▸ **Exercise materials**:
┌──

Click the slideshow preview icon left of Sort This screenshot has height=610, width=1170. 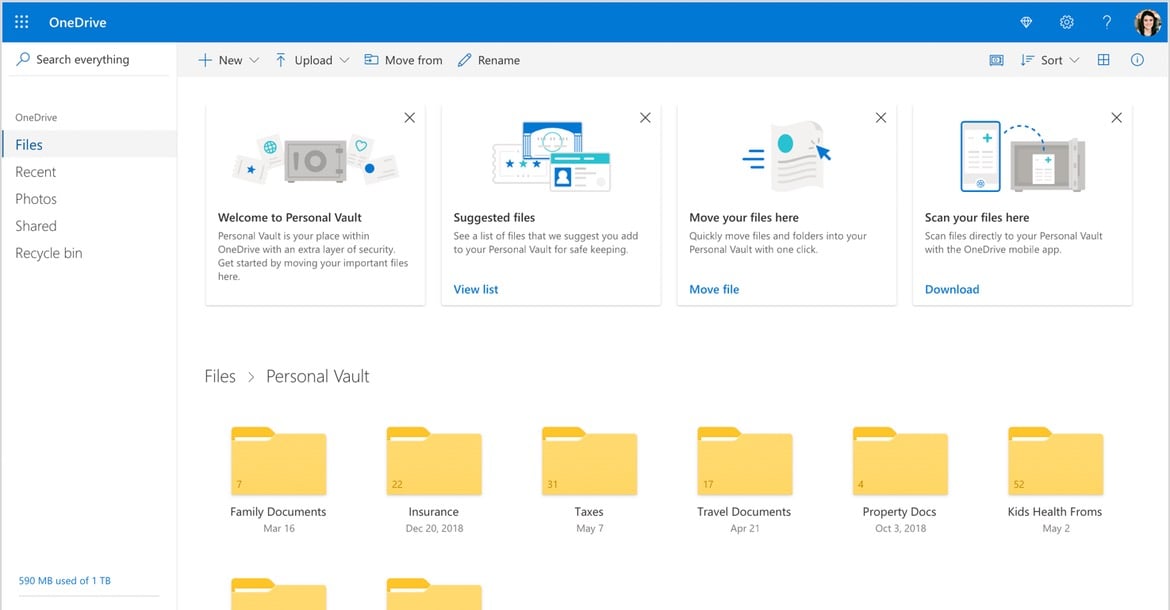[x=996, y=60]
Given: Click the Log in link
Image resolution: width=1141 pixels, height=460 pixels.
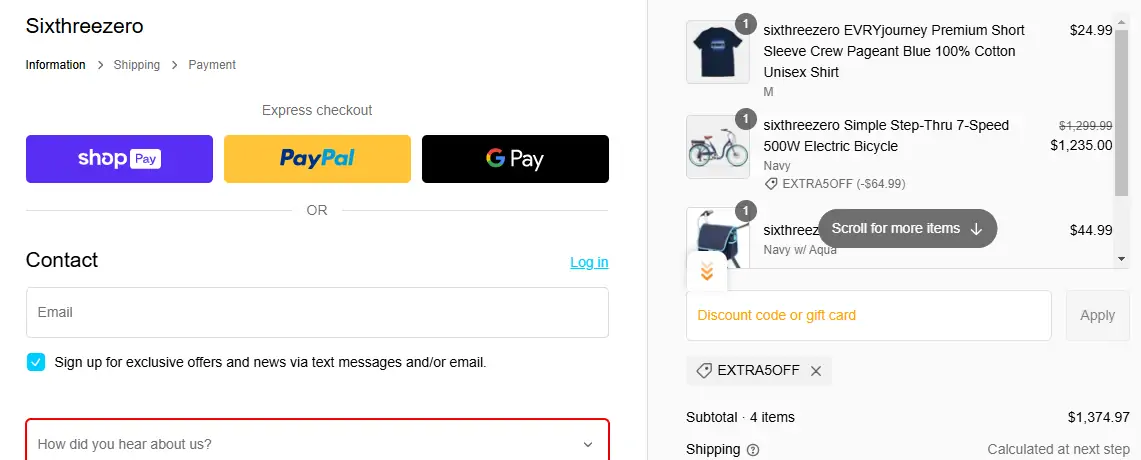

└──
┌──

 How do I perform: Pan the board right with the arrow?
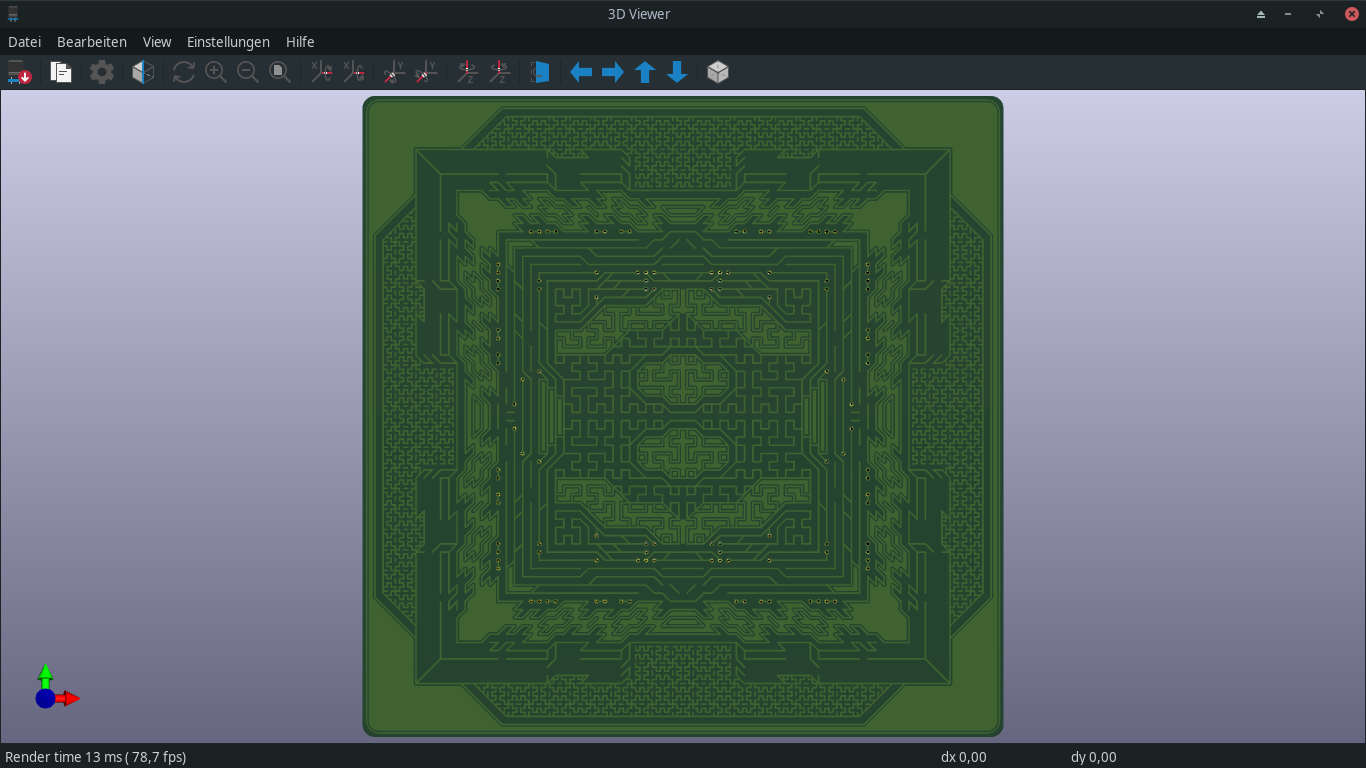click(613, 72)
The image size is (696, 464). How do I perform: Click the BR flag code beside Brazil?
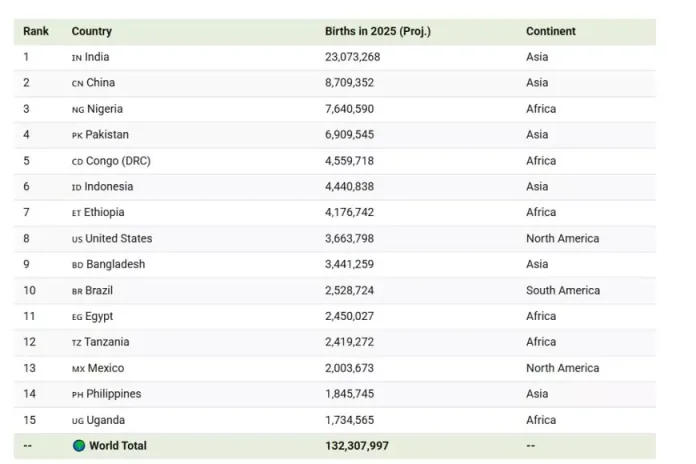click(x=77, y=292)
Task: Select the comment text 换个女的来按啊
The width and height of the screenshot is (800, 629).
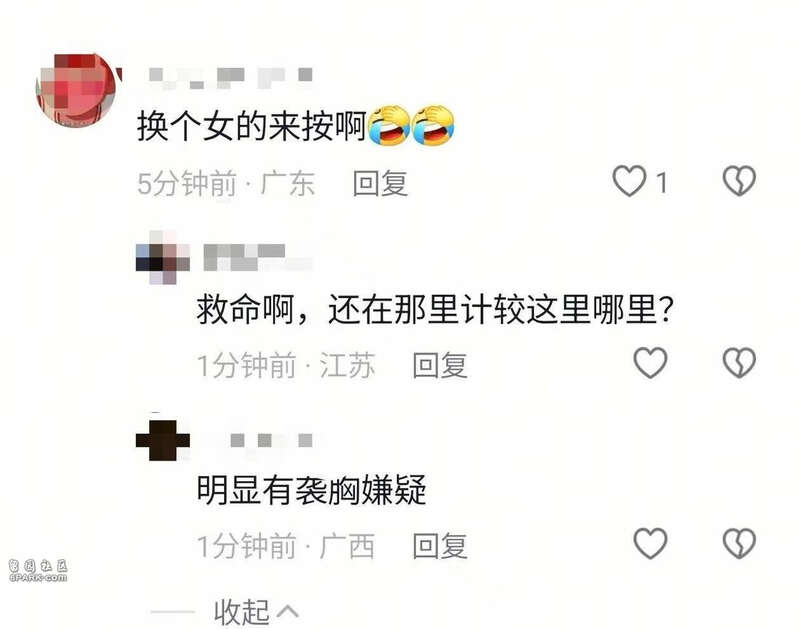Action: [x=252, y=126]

└──
┌──

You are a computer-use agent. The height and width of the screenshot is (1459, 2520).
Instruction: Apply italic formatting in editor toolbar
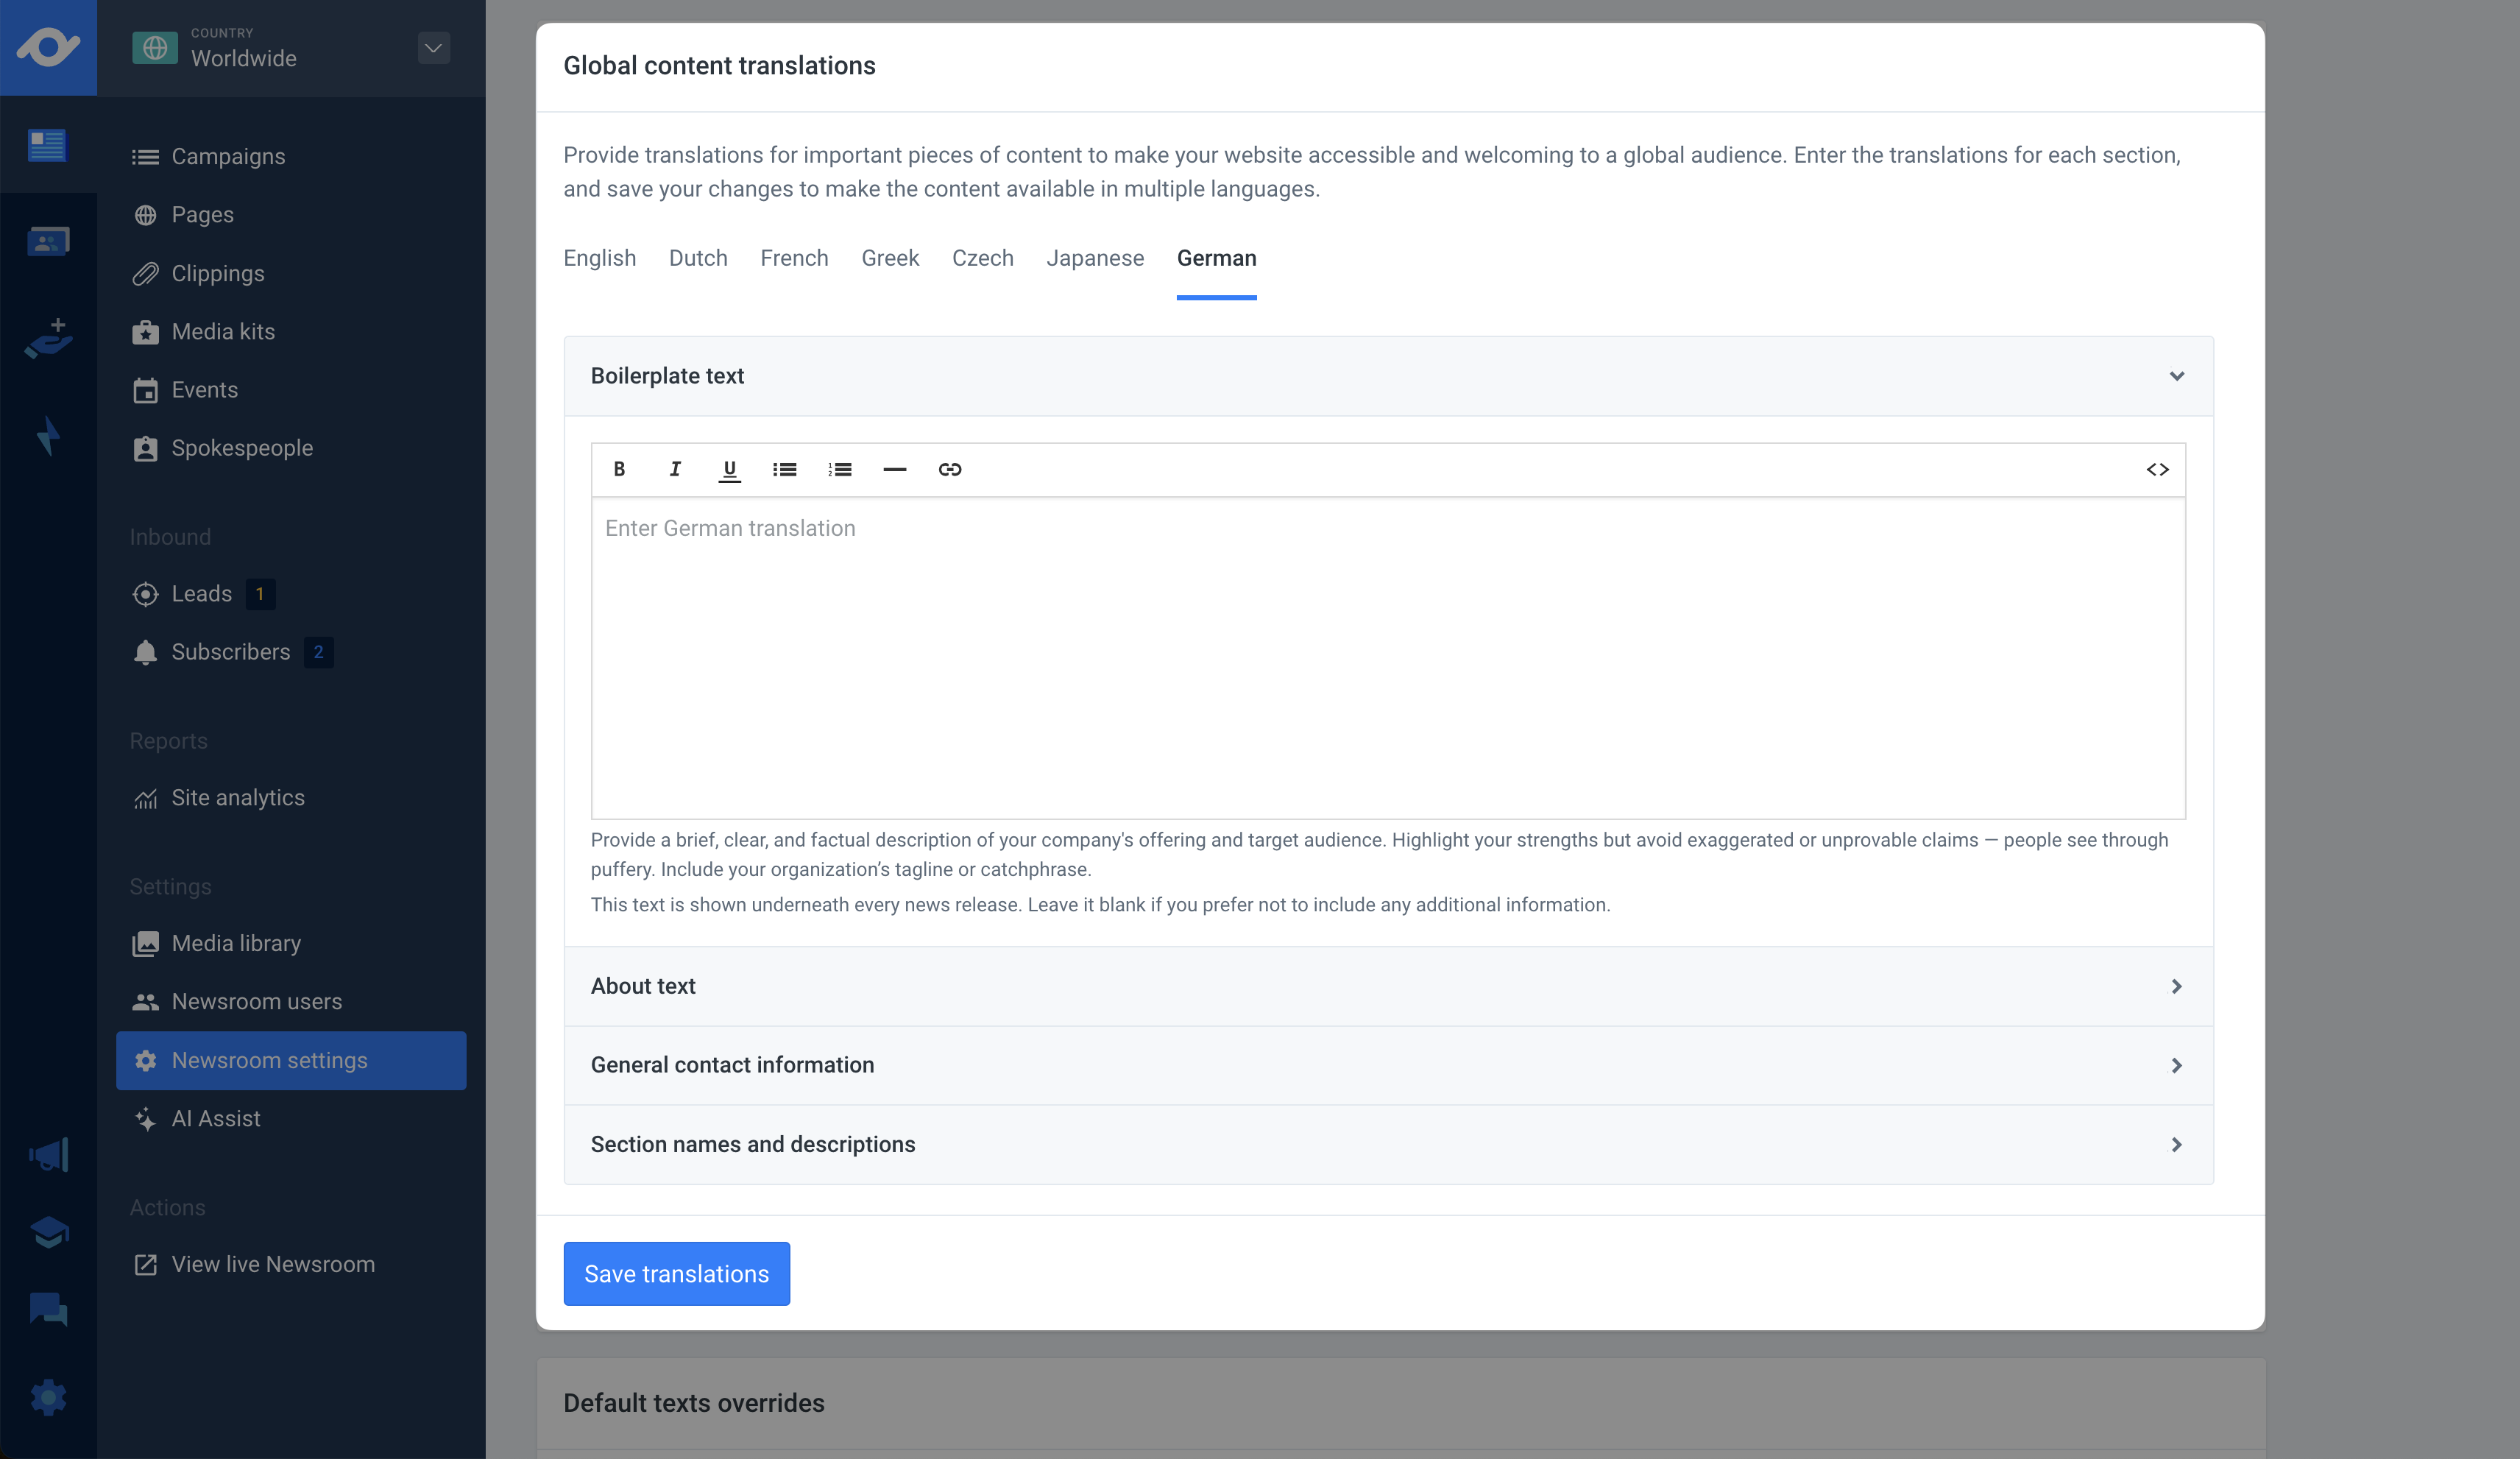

└──

▸ **Task to carry out**:
From the entries above, extract only the lines running from the one containing "Given: Click the Log in link" through the one containing "Image resolution: width=1141", inclusive.

▸ **Solution**:
Given: Click the Log in link
Image resolution: width=1141 pixels, height=460 pixels.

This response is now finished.